#### [Document extract]
------------------------------------
Brutal crunch hours, mistreatment of contracted workers, and termination of employees emerge in new report.
One reason why the competition simply cannot keep up with Fortnite is the game’s insane pace of development. A new update comes out every week, introducing new content, tweaking mechanics, keeping things fresh to retain players. It’s a crucial part of why the game not only achieved this popularity—currently, it is the most popular game in the world—but also maintained it for so long.
But this pace of updates came at a brutal cost—a very human cost. In a report by Polygon, the excesses of Fortnite’s development following its sudden rise to the top of the world are detailed, exploring the rigorous crunch that was imposed with no end in sight once the game became popular.
“I work an average 70 hours a week,” said one employee. “There’s probably at least 50 or even 100 other people at Epic working those hours. I know people who pull 100-hour weeks. The company gives us unlimited time off, but it’s almost impossible to take the time. If I take time off, the workload falls on other people, and no one wants to be that guy.
------------------------------------
#### [Data supplied]
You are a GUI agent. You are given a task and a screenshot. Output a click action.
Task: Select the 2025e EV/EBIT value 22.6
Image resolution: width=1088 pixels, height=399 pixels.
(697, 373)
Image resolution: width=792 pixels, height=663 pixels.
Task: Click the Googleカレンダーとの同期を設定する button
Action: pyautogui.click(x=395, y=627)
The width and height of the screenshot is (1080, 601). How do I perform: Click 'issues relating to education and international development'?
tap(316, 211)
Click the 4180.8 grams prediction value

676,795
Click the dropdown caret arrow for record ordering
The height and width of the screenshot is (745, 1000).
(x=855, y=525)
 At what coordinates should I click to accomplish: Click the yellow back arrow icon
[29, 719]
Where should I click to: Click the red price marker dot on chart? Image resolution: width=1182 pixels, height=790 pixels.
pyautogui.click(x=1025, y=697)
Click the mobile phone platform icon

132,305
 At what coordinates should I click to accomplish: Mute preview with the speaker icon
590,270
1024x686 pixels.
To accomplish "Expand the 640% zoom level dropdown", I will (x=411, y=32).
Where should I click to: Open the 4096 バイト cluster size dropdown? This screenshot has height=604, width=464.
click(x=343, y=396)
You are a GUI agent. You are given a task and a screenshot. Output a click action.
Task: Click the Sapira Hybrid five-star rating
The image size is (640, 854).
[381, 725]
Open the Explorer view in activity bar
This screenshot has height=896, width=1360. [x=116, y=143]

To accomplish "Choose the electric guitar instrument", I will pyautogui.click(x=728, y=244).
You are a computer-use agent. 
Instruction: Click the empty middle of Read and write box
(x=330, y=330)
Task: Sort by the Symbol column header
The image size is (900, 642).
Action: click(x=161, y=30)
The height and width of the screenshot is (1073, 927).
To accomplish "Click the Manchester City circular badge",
------------------------------------
#### [Brief]
Please explain in one to three sentences why, according to the text on Fortnite's development, the quoted employee finds it almost impossible to take time off even though the company offers unlimited time off.

#### [Written answer]
If the employee takes time off, the workload falls on other people, and no one wants to be that guy.